There has been a push in Kenya for its legalisation but it has not really gained momentum. Ann Ngigi, an advocate of the High Court of Kenya once wrote: “Kenya should legalise euthanasia and/or physician-assisted suicide for deserving cases. Without legal guidance, it is difficult to know when to cease life support if a patient’s condition will not improve.”
There have been several debates in Parliament, at medical practitioners’ conferences, among lawyers and other fields. But religious leaders have been categorical that euthanasia should not be allowed.
LETHAL INJECTIONS
Reverend Canon Peter Karanja, the former secretary of the National Council of Churches of Kenya, says that the Bible forbids killing.
“Life is therefore of God. He gives, and he takes. We have no right whatsoever to take life, as the Fifth Commandment orders,” he said.
He, however, separates the killing of someone who is sick from turning off machines in hospital, saying the latter is not killing.
“There are instances when the family and the doctors are well aware that without the machines assisting life, a person will die. In this case, I think there is no need to hold on just because technology is available. I am however against instances where someone is subjected to a lethal injection, suffocation and the likes, simply because they are suffering from ill-health,” he said.
LIFE SACRED
Human rights crusader Abdimajid Mohamed Ali says that even though euthanasia happens, it is wrong.

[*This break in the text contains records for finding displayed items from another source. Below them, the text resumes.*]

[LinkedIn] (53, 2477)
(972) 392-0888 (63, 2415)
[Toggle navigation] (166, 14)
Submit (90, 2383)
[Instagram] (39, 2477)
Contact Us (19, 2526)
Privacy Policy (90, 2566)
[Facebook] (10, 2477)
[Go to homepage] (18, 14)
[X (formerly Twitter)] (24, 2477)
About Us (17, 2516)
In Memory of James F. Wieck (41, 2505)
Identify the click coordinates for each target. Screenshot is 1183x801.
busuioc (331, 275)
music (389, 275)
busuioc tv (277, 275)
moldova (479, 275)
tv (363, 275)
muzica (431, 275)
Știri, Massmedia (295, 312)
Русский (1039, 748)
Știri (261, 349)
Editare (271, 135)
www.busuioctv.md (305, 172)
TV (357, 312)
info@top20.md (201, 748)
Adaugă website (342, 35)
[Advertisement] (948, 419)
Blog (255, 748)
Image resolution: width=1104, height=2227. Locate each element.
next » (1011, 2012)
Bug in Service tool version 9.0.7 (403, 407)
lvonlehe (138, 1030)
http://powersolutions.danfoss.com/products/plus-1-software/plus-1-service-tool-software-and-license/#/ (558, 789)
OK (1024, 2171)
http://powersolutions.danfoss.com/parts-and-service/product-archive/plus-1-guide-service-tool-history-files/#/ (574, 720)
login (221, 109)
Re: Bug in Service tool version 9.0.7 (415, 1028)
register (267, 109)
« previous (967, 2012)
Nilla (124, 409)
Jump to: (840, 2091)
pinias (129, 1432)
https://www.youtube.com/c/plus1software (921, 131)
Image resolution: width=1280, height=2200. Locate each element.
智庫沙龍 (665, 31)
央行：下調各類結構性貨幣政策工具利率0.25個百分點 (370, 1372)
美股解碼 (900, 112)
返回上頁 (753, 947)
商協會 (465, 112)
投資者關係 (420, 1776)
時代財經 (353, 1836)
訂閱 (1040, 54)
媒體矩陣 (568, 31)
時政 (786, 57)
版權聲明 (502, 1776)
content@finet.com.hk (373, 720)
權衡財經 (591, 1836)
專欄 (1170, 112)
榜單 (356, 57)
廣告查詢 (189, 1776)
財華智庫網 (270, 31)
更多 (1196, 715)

“It is bad. I will never advocate it. It is God who gives life and he is the one who takes it, why do you want to terminate it?
He says that according to the Koran, life is sacred.
“In the Koran 17:33, Allah says in the Koran ‘You shall not kill any person - for God has made life sacred,’” he said.
Sociologist Salmona Oketch observes that many people opt for mercy killing or assisted suicide after they lose hope in good health.
DIGNITY FADE
“There are people who would rather die than subject their families to a lot of problems. Some of them would rather not see their dignity fade way so they go for what I would call premature death. I see nothing wrong with that, only that it is illegal here,” she said.